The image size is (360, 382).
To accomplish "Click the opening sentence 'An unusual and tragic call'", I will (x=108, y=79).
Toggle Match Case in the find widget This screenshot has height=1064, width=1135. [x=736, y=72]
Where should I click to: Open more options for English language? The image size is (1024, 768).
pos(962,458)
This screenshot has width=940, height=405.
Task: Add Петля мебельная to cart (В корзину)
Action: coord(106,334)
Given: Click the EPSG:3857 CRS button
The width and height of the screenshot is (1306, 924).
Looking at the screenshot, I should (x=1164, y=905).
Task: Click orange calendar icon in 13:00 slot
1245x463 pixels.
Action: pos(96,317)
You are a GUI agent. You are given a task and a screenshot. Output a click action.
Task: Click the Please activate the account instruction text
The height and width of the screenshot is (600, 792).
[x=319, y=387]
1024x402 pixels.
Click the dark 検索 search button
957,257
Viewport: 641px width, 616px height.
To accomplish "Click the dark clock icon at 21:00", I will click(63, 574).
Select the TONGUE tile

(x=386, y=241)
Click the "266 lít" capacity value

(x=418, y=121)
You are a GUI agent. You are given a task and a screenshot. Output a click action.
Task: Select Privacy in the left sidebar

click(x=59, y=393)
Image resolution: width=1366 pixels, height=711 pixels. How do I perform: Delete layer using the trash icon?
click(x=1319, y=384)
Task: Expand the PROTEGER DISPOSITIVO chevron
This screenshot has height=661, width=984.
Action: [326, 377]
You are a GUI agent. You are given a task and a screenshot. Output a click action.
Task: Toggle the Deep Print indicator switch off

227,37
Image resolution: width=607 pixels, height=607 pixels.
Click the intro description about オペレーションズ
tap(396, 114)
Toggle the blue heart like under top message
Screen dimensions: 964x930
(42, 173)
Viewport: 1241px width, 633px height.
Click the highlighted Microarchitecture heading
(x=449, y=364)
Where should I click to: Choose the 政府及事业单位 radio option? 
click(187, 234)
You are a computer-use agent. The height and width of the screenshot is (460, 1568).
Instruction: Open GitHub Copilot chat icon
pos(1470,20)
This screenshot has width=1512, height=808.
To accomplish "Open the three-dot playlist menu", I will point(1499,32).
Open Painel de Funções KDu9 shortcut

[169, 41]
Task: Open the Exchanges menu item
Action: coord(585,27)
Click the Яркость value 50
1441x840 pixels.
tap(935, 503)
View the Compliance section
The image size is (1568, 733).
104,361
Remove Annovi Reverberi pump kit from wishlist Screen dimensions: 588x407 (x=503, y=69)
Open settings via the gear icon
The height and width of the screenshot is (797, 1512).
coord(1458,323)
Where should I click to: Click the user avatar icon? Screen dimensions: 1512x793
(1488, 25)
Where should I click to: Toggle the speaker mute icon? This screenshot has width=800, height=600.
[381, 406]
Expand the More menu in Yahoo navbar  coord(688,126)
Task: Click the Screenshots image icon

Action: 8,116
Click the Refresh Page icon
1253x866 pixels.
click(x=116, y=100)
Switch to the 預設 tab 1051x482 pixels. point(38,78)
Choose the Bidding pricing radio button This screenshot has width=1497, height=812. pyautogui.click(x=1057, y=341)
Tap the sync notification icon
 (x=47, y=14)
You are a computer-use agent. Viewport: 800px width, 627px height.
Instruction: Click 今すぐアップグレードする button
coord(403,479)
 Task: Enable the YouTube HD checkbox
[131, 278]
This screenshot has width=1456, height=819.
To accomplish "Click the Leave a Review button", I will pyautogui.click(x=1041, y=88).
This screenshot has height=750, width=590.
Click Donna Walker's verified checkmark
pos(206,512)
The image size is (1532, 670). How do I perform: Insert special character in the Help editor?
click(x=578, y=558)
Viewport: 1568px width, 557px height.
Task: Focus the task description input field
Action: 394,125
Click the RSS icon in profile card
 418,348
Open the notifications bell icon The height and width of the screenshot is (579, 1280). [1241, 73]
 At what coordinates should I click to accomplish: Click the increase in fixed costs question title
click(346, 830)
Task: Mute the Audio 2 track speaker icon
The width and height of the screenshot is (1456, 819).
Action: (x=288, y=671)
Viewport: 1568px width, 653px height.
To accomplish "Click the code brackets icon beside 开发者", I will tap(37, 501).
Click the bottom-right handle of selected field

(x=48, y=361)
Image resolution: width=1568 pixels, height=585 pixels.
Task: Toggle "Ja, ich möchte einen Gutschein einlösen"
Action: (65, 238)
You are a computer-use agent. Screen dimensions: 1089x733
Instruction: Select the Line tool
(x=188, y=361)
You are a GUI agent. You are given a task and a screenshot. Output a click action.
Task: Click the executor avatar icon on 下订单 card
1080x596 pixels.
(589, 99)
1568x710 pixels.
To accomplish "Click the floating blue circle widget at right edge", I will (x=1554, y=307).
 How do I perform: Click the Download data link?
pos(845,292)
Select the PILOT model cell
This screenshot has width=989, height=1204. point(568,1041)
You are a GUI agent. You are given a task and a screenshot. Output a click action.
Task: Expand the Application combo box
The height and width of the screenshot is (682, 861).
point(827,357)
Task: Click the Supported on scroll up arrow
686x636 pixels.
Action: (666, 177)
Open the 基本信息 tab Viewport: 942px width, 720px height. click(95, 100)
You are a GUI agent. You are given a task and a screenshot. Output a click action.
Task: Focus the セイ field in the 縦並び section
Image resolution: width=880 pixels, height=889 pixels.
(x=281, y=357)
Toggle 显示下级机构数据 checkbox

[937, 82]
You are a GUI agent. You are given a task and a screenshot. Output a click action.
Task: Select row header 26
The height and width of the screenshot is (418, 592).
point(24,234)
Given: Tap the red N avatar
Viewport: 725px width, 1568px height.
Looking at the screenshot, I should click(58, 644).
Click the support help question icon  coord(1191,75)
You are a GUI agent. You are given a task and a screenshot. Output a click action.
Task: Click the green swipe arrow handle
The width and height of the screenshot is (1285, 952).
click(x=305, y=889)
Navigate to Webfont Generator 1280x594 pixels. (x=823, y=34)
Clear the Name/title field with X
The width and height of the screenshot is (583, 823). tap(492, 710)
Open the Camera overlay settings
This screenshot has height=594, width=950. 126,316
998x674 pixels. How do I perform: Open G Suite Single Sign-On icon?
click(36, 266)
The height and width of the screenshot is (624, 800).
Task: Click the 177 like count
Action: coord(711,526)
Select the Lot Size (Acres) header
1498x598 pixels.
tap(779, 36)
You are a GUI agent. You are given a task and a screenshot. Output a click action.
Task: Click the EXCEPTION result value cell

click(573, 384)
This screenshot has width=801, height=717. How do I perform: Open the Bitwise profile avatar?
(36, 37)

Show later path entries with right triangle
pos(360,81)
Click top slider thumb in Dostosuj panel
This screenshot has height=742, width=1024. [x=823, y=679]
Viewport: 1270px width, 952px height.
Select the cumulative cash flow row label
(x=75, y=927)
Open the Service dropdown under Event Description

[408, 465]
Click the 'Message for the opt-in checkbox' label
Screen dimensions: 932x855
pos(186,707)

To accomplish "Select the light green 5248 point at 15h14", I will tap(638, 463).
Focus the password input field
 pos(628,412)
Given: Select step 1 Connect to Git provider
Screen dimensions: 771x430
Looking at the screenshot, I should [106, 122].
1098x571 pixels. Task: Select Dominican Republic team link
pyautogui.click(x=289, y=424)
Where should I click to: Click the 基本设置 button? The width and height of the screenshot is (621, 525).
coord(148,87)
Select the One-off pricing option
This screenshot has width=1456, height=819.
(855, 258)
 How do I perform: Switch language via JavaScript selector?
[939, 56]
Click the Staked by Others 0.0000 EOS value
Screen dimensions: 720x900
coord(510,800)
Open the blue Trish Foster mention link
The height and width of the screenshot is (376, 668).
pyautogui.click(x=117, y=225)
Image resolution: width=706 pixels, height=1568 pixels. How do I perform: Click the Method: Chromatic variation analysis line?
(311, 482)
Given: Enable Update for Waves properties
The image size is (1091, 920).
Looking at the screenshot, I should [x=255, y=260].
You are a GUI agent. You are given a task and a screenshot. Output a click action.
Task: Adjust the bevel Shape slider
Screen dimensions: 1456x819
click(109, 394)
▬▬▬
## [WHAT IS ASKED]
Reproduce the data word for word, from its first line through the line containing "Toggle Match Case", and include both of those lines.

## [ANSWER]
The image size is (360, 382).
To accomplish "Click the opening sentence 'An unusual and tragic call'", I will (x=108, y=79).
Toggle Match Case in the find widget This screenshot has height=1064, width=1135. [x=736, y=72]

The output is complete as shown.